• ABOUT THIS EXERCISE: For this exercise, return the line containing "Task: Open the notifications bell" and every line after it through the end of the records below, without alteration.

***** RECORDS FOR THIS TASK *****

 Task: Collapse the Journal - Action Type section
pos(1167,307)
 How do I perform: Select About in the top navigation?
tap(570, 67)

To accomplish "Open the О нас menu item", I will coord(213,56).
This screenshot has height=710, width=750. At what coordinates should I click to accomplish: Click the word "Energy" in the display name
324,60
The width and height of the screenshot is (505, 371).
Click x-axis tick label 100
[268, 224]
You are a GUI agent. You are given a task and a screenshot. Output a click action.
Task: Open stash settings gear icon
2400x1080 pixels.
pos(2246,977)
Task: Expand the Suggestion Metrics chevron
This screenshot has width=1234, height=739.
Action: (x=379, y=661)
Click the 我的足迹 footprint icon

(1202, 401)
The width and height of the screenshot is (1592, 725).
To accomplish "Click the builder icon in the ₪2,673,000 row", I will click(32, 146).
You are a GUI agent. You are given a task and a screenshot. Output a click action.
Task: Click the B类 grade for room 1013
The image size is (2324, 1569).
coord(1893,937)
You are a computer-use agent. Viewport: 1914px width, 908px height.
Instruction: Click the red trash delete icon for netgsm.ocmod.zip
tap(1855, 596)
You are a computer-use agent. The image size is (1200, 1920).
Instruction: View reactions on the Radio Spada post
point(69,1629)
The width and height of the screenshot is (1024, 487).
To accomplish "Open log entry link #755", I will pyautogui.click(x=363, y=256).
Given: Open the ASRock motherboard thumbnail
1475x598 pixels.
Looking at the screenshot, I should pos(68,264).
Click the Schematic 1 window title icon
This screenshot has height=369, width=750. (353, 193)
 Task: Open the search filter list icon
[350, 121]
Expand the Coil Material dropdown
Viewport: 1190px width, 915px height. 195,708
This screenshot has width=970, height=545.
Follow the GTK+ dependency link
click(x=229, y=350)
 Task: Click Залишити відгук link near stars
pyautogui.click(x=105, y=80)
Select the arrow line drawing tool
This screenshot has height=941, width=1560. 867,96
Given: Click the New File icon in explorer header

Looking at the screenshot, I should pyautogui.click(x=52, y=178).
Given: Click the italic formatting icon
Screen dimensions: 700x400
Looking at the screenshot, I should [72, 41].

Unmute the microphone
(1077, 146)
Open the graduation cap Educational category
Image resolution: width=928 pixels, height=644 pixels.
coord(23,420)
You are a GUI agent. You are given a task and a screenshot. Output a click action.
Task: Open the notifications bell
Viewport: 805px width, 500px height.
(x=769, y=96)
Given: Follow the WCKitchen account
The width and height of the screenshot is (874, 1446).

*****

• RESPONSE BELOW:
Task: Open the notifications bell
Viewport: 805px width, 500px height.
(x=769, y=96)
Given: Follow the WCKitchen account
The width and height of the screenshot is (874, 1446).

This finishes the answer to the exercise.